How to complete this task - Before doing anything else, copy the entries below exactly.

(Collected data entries)
++++++++++++++++++++

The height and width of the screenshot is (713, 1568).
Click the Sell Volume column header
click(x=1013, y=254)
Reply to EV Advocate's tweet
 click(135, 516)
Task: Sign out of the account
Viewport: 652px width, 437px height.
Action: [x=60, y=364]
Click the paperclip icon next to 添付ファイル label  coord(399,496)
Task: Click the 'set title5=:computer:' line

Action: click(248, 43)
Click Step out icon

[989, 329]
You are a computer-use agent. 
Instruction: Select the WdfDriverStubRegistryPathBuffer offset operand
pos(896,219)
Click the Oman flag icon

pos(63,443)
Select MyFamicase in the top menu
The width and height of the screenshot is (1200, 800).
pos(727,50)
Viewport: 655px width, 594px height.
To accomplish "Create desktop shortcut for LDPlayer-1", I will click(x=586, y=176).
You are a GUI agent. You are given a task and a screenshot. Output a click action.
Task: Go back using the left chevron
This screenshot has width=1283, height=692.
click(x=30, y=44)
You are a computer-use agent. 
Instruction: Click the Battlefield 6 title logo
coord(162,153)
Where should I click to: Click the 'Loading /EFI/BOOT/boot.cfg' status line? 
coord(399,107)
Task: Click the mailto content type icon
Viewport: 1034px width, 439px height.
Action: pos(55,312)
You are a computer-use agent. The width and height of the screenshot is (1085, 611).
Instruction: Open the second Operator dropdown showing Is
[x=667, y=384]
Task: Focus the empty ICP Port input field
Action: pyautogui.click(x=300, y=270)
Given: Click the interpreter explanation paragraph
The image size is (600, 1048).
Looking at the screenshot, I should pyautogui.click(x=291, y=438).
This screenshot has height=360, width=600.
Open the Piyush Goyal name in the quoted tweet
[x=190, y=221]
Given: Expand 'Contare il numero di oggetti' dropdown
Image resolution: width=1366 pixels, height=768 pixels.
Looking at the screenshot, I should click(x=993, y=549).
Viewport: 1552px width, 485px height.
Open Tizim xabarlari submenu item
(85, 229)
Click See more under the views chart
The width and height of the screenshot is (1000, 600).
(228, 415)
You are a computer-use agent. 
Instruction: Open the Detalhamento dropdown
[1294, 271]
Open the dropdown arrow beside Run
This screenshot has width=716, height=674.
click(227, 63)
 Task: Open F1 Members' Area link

++++++++++++++++++++

Exercise result -
The height and width of the screenshot is (713, 1568).
Click the Sell Volume column header
click(x=1013, y=254)
Reply to EV Advocate's tweet
 click(135, 516)
Task: Sign out of the account
Viewport: 652px width, 437px height.
Action: [x=60, y=364]
Click the paperclip icon next to 添付ファイル label  coord(399,496)
Task: Click the 'set title5=:computer:' line

Action: click(248, 43)
Click Step out icon

[989, 329]
You are a computer-use agent. 
Instruction: Select the WdfDriverStubRegistryPathBuffer offset operand
pos(896,219)
Click the Oman flag icon

pos(63,443)
Select MyFamicase in the top menu
The width and height of the screenshot is (1200, 800).
pos(727,50)
Viewport: 655px width, 594px height.
To accomplish "Create desktop shortcut for LDPlayer-1", I will click(x=586, y=176).
You are a GUI agent. You are given a task and a screenshot. Output a click action.
Task: Go back using the left chevron
This screenshot has width=1283, height=692.
click(x=30, y=44)
You are a computer-use agent. 
Instruction: Click the Battlefield 6 title logo
coord(162,153)
Where should I click to: Click the 'Loading /EFI/BOOT/boot.cfg' status line? 
coord(399,107)
Task: Click the mailto content type icon
Viewport: 1034px width, 439px height.
Action: pos(55,312)
You are a computer-use agent. The width and height of the screenshot is (1085, 611).
Instruction: Open the second Operator dropdown showing Is
[x=667, y=384]
Task: Focus the empty ICP Port input field
Action: pyautogui.click(x=300, y=270)
Given: Click the interpreter explanation paragraph
The image size is (600, 1048).
Looking at the screenshot, I should pyautogui.click(x=291, y=438).
This screenshot has height=360, width=600.
Open the Piyush Goyal name in the quoted tweet
[x=190, y=221]
Given: Expand 'Contare il numero di oggetti' dropdown
Image resolution: width=1366 pixels, height=768 pixels.
Looking at the screenshot, I should click(x=993, y=549).
Viewport: 1552px width, 485px height.
Open Tizim xabarlari submenu item
(85, 229)
Click See more under the views chart
The width and height of the screenshot is (1000, 600).
(228, 415)
You are a computer-use agent. 
Instruction: Open the Detalhamento dropdown
[1294, 271]
Open the dropdown arrow beside Run
This screenshot has width=716, height=674.
click(227, 63)
 Task: Open F1 Members' Area link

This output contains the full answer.